### [Your goal]
Transcribe only the lines between the first line of the records and the line containing "Task: Click the 'CentOS-7", inclusive, exactly as written.

### [Data supplied]
-*-*-
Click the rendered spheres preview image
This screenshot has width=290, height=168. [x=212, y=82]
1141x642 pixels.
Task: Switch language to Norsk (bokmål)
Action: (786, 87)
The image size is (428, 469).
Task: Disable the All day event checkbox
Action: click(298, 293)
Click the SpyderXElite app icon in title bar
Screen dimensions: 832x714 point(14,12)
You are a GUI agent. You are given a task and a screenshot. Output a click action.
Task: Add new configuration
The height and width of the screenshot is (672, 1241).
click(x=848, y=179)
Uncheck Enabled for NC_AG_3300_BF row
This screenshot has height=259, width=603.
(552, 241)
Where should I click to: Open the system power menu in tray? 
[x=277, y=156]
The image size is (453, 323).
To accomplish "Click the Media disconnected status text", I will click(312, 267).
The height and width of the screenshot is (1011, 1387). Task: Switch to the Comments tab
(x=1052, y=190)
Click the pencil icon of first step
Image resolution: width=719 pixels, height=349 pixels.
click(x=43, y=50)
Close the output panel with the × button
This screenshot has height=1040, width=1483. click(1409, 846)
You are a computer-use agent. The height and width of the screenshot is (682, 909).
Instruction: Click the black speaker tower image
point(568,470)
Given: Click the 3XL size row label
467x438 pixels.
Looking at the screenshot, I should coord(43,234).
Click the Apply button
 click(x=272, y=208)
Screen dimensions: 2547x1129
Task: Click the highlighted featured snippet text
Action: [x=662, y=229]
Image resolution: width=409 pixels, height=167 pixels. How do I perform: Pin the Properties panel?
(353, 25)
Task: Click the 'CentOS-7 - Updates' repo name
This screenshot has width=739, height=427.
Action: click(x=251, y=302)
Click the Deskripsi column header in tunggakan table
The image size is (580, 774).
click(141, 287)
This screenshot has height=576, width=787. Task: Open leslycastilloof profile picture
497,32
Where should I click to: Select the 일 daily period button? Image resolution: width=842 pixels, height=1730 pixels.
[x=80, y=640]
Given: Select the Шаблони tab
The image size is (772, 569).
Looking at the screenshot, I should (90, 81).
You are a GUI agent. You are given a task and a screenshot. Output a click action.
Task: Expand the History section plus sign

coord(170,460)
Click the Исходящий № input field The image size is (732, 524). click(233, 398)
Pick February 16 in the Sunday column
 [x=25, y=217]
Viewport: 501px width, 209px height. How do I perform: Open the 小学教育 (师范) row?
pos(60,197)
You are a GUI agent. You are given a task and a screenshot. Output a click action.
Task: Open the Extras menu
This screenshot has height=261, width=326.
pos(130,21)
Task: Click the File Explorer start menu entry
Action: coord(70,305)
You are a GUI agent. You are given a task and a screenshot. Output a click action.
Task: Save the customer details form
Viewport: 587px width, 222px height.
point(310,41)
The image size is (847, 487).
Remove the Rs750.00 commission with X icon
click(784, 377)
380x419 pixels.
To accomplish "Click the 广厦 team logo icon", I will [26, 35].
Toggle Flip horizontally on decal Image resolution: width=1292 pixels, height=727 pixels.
-*-*-
### [Reply]
Click the rendered spheres preview image
This screenshot has width=290, height=168. [x=212, y=82]
1141x642 pixels.
Task: Switch language to Norsk (bokmål)
Action: (786, 87)
The image size is (428, 469).
Task: Disable the All day event checkbox
Action: click(298, 293)
Click the SpyderXElite app icon in title bar
Screen dimensions: 832x714 point(14,12)
You are a GUI agent. You are given a task and a screenshot. Output a click action.
Task: Add new configuration
The height and width of the screenshot is (672, 1241).
click(x=848, y=179)
Uncheck Enabled for NC_AG_3300_BF row
This screenshot has height=259, width=603.
(552, 241)
Where should I click to: Open the system power menu in tray? 
[x=277, y=156]
The image size is (453, 323).
To accomplish "Click the Media disconnected status text", I will click(312, 267).
The height and width of the screenshot is (1011, 1387). Task: Switch to the Comments tab
(x=1052, y=190)
Click the pencil icon of first step
Image resolution: width=719 pixels, height=349 pixels.
click(x=43, y=50)
Close the output panel with the × button
This screenshot has height=1040, width=1483. click(1409, 846)
You are a computer-use agent. The height and width of the screenshot is (682, 909).
Instruction: Click the black speaker tower image
point(568,470)
Given: Click the 3XL size row label
467x438 pixels.
Looking at the screenshot, I should coord(43,234).
Click the Apply button
 click(x=272, y=208)
Screen dimensions: 2547x1129
Task: Click the highlighted featured snippet text
Action: [x=662, y=229]
Image resolution: width=409 pixels, height=167 pixels. How do I perform: Pin the Properties panel?
(353, 25)
Task: Click the 'CentOS-7 - Updates' repo name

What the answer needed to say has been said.